Tasks to carry out →
[1] According to the text on the Prairie Center Drive redevelopment, how many units of senior housing does Presbyterian plan to build?
[2] In the text on the Prairie Center Drive redevelopment, why did Presbyterian never start the project that the city approved in 2008? Answer in one to three sentences.
[3] In the text on the Prairie Center Drive redevelopment, rewrite the passage from "The city’s Planning" to "Planner Julie Klima.", switching "Monday" to "Tuesday".

Text excerpt →
_ _ _ _ _

Wayzata-based Presbyterian, along with Twin Cities developers Timberland Partners and Oppidan, is proposing to redevelop a 19.75-acre site at 625-635 Prairie Center Drive starting as early as this fall. Presbyterian plans to build 274 units of senior housing, while Timberland Partners would put up 250 market-rate apartments, according to a city staff report. Oppidan is proposing a 110-room hotel or another anchor user on its portion of the project, as well as 20,000 square feet of retail space.

The developers will raze the existing 240-unit Broadmoor Apartments and the 82-bed Castle Ridge Care Center on the property, which is across the street from the Eden Prairie Center regional shopping mall and in the southwest quadrant of Highway 212 and Prairie Center Drive. The project site is less than a quarter-mile south of the site of the future Eden Prairie Town Center station on the Southwest Light Rail Transit line.

The city’s Planning Commission was scheduled to consider recommending approval Monday evening for Presbyterian’s planned unit development district for the site, a preliminary plat and a site plan review. Timberland’s and Oppidan’s portions of the project are being presented as being conceptual in nature, said City Planner Julie Klima.

The city approved a redevelopment plan for the site in 2008 that would have allowed Presbyterian to build 372 units of senior housing, 332 apartments and 36,000 square feet of retail space, the staff report shows. Presbyterian never started that project because it “ran into several development and financing hurdles in 2008 with changing market conditions,” said Presbyterian Vice President Jon Fletcher.

_ _ _ _ _

Stored data →
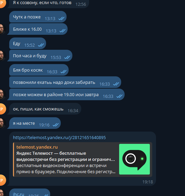The height and width of the screenshot is (196, 185).
Task: Click the read checkmarks on 'Бля бро косяк'
Action: (63, 72)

_ _ _ _ _

Responses for each task →
[1] 274 units.

[2] According to Presbyterian Vice President Jon Fletcher, the company ran into several development and financing hurdles in 2008 as market conditions changed. For that reason, it never started the project.

[3]
The city’s Planning Commission was scheduled to consider recommending approval Tuesday evening for Presbyterian’s planned unit development district for the site, a preliminary plat and a site plan review. Timberland’s and Oppidan’s portions of the project are being presented as being conceptual in nature, said City Planner Julie Klima.